保存情報第23回
登録データ発掘(お気に入りの歴史的環境調査)有形文化財 太洋ビル 坂本悠/有理社


太洋ビル


エントランス
■発掘者コメント

 私の事務所がこの10月より引っ越して来たのがこの太洋ビルです。まだ円安で陶器の輸出が盛んだった頃、繁栄した陶器商たちが、この辺りに集まってビルを建てています。隣が陶磁器センター、近くに陶磁器会館があり、いずれも往時を忍ぶことができる、立派な文化財です。
 太洋ビルの竣工は、1931年(昭和6)星野建築工務所によって名古屋市東区布池町に建設されました。その後世界大戦を経て、1958年(昭和33)の夏、桜通りの拡幅工事に伴う名古屋市からの要請により、12m北にある現在地の代官町へ曳屋された、と当時の打ち合わせ記録が細かく残っています。
 曳屋をする際は、オイルジャッキで躯体を持ち上げて、建物の下に堅木でつくった勾配1/20のクサビを入れ込み。地面に並べた枕木の.上を押しながら移動し、かかった日数は1O日、費用は1,500万円、名古屋市が費用の半額を負担したと記してあります。
 前記にある2つのビルに比べ、内・外装材の豪華さは劣りますが、石貼りのように見える入口部の外壁が、実は見事な左官仕事で、その時代の職人の、この建物に対する意気込みが感じられます。最近では、そんなレトロ感覚が楽しまれ、デザイン事務所のテナントが増え、それなりに新しい雰囲気をつくっています。それにしても断熱材らしきものが一切ないこの建物、ほんと寒いですよ。
登録データ発掘(お気に入りの歴史的環境調査)有形文化財 伊世賀美隧道 國分孝雄/(株)国分設計


旧伊世賀美隧道


新伊勢神隧道


旧伊世賀美隧道内部壁
所在地:愛知県東加茂郡足助町
建設年:1896年(明治29)
登録番号:第25回856号1
■紹介者コメント

 香嵐渓ライトアップのテレビニュースを見て、その翌日急ぎ立てられるように登録有形文化財の取材に出掛けた。行き先は足助の先、伊勢神峠である。近日の朝夕の冷え込みから紅葉を楽しみにして車に乗った。連休の初日にもかかわらず、道路は意外にすいており、目的地までは国道153号線をたどるドライブであった。国道153号線は昔、“姫街道"とも呼ばれ、尾張と稲武を経て飯田とを結ぶ主要道であった。伊世賀美峠はその中の難所として知られ、往時の旅人を大いに悩ましたところである。
 1896年(明治29)になって旧伊世賀美隧道が完成したものの、新伊勢神隧道の開通を見るまではやはり厳しい道であったようである。
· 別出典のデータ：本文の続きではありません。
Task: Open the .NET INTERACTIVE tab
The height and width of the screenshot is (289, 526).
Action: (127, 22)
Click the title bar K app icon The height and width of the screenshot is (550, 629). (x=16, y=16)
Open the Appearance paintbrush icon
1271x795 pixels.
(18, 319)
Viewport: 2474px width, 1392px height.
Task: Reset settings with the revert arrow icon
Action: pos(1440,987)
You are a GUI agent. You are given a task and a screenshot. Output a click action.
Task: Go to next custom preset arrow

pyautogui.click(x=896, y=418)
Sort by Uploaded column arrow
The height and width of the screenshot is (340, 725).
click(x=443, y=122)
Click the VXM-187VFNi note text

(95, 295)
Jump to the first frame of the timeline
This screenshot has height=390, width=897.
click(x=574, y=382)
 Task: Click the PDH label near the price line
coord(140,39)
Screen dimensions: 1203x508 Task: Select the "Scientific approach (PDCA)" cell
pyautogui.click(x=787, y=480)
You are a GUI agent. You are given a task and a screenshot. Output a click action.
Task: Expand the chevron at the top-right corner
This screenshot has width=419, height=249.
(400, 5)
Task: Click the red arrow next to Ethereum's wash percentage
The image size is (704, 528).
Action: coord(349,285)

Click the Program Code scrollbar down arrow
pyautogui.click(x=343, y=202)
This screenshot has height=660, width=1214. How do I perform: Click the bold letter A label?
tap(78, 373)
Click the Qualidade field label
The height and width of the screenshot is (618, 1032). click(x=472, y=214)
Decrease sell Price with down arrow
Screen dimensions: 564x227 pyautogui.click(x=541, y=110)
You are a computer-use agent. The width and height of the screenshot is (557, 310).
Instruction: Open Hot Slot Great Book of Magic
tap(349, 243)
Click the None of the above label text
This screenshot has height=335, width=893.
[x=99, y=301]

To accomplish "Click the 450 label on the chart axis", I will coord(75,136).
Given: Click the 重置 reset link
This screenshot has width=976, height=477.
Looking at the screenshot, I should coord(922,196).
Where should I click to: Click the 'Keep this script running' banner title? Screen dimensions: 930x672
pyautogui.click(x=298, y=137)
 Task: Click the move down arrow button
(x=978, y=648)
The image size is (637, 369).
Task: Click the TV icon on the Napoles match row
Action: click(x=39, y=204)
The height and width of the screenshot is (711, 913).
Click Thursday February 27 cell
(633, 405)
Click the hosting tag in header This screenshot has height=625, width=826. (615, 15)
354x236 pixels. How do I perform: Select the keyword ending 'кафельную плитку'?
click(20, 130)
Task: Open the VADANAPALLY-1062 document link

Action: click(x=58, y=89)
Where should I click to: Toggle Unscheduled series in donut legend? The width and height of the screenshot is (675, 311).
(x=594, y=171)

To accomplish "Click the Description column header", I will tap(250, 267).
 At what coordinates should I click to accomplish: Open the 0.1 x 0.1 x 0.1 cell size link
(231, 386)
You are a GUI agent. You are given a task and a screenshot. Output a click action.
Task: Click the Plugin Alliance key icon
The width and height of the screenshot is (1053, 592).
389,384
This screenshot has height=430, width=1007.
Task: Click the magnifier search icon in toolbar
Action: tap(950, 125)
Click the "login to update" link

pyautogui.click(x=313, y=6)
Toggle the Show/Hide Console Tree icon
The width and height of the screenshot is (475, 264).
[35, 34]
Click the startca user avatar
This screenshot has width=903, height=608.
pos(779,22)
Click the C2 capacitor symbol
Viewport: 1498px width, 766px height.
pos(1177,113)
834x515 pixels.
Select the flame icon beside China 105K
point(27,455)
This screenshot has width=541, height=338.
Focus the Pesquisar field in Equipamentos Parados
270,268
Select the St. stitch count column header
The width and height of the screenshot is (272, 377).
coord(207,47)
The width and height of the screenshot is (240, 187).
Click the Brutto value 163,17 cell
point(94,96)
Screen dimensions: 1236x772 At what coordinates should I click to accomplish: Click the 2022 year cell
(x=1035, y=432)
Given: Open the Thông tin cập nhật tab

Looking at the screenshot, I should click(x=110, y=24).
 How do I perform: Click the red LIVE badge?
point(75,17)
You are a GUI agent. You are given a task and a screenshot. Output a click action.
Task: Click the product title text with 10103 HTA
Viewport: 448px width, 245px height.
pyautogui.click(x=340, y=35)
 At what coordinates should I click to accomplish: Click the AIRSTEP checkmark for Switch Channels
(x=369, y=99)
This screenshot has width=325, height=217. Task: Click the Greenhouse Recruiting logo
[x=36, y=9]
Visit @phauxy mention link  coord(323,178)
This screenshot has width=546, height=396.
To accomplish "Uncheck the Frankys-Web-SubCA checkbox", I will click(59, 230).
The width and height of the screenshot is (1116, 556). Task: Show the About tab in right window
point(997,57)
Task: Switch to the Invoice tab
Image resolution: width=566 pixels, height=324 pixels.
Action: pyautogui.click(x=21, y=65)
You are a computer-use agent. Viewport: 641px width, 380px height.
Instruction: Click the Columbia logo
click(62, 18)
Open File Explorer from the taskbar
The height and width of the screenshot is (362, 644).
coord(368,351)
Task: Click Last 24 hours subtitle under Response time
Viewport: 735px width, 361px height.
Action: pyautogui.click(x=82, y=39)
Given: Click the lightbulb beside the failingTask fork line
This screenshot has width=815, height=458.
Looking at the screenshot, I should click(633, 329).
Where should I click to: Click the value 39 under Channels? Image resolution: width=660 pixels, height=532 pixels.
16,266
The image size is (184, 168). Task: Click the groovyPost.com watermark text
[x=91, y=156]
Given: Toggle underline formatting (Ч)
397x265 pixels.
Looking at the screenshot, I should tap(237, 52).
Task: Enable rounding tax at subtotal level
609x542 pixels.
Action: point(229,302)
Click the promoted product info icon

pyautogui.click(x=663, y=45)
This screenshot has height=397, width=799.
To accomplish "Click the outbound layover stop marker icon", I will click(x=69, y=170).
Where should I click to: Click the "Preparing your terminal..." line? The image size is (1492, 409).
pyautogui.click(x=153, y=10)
旧伊世賀美隧道は内部壁(写真B)も含めすべて花崗岩でつくられており、一部コンクリート補強が施されているものの湧水の浸みもあまりなく、天井高の低さと幅の狭さを除けば今でも十分に使用に耐え得ると思われる。この旧隧道は下を通る新しい伊勢神隧道の交通量の多さに比べ、近在の一部の人たちによって使用されているのみで、今では訪れる人もまれで、歴史を語りながら静かな佇まいを示している。
今回の取材行の道すがら、街道沿いに点在する歴史的文物にも心引かれながら再訪を念じつつ帰路についた。